For this exercise, return all the data exactly as it stands.

--- RECORD EXTRACTS Enclosed Below ---

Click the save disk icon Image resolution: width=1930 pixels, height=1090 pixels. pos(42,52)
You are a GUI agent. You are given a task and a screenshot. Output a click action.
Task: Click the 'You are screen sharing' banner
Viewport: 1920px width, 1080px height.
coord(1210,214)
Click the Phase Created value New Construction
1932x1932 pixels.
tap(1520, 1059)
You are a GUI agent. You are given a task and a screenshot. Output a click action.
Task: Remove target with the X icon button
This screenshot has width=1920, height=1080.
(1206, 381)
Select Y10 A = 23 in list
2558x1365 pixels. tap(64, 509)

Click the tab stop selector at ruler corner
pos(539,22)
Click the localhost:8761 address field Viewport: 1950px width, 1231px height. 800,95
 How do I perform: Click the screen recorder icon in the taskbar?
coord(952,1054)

--- End of Enclosed RECORD EXTRACTS ---

● SOLUTION TO THIS PROBLEM:
Click the save disk icon Image resolution: width=1930 pixels, height=1090 pixels. pos(42,52)
You are a GUI agent. You are given a task and a screenshot. Output a click action.
Task: Click the 'You are screen sharing' banner
Viewport: 1920px width, 1080px height.
coord(1210,214)
Click the Phase Created value New Construction
1932x1932 pixels.
tap(1520, 1059)
You are a GUI agent. You are given a task and a screenshot. Output a click action.
Task: Remove target with the X icon button
This screenshot has width=1920, height=1080.
(1206, 381)
Select Y10 A = 23 in list
2558x1365 pixels. tap(64, 509)

Click the tab stop selector at ruler corner
pos(539,22)
Click the localhost:8761 address field Viewport: 1950px width, 1231px height. 800,95
 How do I perform: Click the screen recorder icon in the taskbar?
coord(952,1054)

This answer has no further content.